ERp57 and PDI function coordinately with ERp29 to unfold Py in vitro. (A) VP1 digestion pattern. Crude Py was incubated with DTT, EGTA, and either BSA or an ER lumenal extract, followed by trypsin addition where indicated. The samples were subjected to SDS-PAGE, followed by immunoblotting with a VP1 antibody. (B) Purified Py was pretreated with either calmodulin, ERp57, ERp72, or PDI in the presence of EGTA. The samples were then incubated with an ERp29-enriched ER lumenal extract, supplemented with trypsin, subjected to SDS-PAGE, and immunoblotted with a VP1 antibody.
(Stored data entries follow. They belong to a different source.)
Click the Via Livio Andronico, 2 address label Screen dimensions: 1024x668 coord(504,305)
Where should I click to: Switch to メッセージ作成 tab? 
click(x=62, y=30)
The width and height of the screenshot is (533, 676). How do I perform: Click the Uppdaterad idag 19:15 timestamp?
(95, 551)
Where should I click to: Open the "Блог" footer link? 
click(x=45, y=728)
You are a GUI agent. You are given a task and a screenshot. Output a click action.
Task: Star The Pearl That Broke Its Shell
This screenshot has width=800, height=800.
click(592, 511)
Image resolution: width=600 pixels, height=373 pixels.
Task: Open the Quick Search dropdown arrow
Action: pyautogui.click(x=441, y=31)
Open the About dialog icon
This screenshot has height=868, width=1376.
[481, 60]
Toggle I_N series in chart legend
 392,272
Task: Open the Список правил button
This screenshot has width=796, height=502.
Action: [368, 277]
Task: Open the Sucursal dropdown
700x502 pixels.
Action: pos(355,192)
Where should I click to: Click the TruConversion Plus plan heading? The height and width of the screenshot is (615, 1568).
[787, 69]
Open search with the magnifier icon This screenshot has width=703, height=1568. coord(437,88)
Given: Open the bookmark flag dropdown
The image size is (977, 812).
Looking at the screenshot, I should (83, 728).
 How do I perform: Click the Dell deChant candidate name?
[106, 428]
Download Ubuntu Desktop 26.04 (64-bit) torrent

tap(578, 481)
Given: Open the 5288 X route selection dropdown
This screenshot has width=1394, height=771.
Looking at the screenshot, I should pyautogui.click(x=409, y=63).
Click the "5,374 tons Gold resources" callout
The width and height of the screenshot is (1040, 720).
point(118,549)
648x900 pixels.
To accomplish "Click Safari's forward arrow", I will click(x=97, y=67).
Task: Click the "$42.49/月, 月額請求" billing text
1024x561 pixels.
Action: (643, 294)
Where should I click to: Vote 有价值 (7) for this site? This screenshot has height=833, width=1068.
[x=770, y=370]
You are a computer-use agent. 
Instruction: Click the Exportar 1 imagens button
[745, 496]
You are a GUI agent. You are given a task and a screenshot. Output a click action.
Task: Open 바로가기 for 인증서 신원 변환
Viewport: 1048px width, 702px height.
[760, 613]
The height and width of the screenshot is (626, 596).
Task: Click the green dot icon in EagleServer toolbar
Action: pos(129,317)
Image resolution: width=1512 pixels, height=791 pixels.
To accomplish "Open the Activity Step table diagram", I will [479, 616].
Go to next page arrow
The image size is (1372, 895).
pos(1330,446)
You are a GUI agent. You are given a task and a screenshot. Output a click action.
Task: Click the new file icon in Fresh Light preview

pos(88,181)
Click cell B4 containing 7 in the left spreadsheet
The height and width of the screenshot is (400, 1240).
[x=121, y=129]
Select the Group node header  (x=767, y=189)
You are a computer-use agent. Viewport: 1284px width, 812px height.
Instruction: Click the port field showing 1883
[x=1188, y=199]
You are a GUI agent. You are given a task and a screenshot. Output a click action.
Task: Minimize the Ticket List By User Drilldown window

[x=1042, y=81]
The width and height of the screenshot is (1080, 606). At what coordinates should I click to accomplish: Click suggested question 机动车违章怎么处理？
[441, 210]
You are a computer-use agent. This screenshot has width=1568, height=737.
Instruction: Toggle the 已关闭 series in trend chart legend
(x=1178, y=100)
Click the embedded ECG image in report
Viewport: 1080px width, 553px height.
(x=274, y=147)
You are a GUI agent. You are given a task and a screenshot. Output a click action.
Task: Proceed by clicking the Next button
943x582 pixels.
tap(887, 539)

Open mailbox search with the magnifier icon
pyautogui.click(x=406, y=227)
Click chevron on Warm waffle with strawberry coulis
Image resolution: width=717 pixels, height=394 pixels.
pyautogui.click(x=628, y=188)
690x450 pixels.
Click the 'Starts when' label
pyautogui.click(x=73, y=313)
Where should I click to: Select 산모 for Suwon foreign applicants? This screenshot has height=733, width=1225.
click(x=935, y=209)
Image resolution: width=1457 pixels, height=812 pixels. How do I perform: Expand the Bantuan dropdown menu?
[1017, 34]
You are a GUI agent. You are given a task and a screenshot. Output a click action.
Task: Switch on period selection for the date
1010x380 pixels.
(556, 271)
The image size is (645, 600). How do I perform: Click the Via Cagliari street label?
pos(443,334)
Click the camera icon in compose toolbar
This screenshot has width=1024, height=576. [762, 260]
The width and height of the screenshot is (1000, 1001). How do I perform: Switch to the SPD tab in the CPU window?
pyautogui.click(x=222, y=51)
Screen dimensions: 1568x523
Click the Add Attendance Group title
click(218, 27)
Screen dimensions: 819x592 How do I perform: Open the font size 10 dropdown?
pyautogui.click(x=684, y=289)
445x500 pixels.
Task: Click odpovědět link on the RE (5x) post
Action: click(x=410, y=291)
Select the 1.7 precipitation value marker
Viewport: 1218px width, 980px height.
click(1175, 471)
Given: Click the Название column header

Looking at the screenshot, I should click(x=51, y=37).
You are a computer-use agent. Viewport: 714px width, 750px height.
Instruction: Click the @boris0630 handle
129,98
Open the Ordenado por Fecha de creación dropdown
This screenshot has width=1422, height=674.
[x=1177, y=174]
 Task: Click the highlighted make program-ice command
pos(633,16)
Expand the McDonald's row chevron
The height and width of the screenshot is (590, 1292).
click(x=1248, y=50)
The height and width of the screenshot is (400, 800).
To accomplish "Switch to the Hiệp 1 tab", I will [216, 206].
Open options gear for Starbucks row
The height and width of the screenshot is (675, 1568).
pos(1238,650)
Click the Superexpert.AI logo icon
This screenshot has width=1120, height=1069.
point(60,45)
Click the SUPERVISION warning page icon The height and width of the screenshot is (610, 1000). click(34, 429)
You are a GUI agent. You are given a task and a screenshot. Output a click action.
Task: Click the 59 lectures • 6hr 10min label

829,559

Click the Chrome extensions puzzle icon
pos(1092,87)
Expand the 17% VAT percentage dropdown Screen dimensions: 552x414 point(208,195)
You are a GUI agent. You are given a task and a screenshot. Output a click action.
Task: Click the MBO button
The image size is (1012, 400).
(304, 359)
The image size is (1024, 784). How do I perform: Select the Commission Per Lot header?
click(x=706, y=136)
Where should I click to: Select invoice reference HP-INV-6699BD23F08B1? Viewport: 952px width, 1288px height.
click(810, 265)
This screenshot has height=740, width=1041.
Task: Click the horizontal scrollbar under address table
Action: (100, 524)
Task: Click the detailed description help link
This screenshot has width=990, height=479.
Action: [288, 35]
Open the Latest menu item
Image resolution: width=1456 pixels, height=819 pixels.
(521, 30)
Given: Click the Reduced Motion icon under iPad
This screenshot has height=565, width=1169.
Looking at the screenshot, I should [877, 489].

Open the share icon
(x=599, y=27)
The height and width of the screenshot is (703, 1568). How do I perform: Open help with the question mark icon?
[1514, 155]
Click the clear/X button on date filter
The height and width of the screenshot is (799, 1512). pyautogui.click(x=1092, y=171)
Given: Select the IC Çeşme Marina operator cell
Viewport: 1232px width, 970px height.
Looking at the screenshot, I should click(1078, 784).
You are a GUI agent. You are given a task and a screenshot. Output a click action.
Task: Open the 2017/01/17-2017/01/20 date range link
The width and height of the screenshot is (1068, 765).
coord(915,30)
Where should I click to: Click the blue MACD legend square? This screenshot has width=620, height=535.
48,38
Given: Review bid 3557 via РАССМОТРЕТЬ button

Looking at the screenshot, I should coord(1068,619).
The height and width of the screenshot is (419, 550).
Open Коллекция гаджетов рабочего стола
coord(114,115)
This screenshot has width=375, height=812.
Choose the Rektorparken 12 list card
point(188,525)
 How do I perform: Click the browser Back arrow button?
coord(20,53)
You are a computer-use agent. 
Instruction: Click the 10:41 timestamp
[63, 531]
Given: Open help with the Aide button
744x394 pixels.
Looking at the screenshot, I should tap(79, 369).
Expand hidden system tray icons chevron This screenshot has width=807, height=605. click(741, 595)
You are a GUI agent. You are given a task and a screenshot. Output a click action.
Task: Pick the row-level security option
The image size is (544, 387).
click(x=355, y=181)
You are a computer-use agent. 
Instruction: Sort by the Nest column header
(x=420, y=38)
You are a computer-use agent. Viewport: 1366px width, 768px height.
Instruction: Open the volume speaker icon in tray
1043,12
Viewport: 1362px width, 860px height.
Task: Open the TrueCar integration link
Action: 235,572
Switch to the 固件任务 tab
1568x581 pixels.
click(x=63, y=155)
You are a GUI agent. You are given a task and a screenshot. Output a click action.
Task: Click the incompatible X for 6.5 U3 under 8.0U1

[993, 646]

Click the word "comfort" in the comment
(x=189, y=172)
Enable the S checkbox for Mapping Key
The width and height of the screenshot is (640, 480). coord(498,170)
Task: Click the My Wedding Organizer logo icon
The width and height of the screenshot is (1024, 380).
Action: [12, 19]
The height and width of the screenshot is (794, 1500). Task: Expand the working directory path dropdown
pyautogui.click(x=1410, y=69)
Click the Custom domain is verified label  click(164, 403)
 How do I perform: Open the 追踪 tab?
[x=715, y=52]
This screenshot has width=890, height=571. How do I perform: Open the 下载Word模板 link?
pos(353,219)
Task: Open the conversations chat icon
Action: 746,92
A 10% input for the amounts of ERp57, PDI, and the ERp29-enriched ER lumenal extract used is shown. (C) As for panel B, except NEM-treated ERp57 and PDI were used where indicated. (D) NIH 3T3 cells transfected with either a rat ERp29 or an N-terminally FLAG-tagged rat ERp29 construct were treated with the DSP cross-linker or left untreated. The resulting cell lysates were subjected to immunoprecipitation using an antibody directed against the FLAG epitope conjugated to agarose (IP:FLAG). The precipitates, as well as the cell lysates (input), were subjected to SDS-PAGE and immunoblotted with antibodies against ERp57 and ERp29. (E) As for panel D, except antibodies against ERp72 and PDI were used instead of antibodies against ERp57.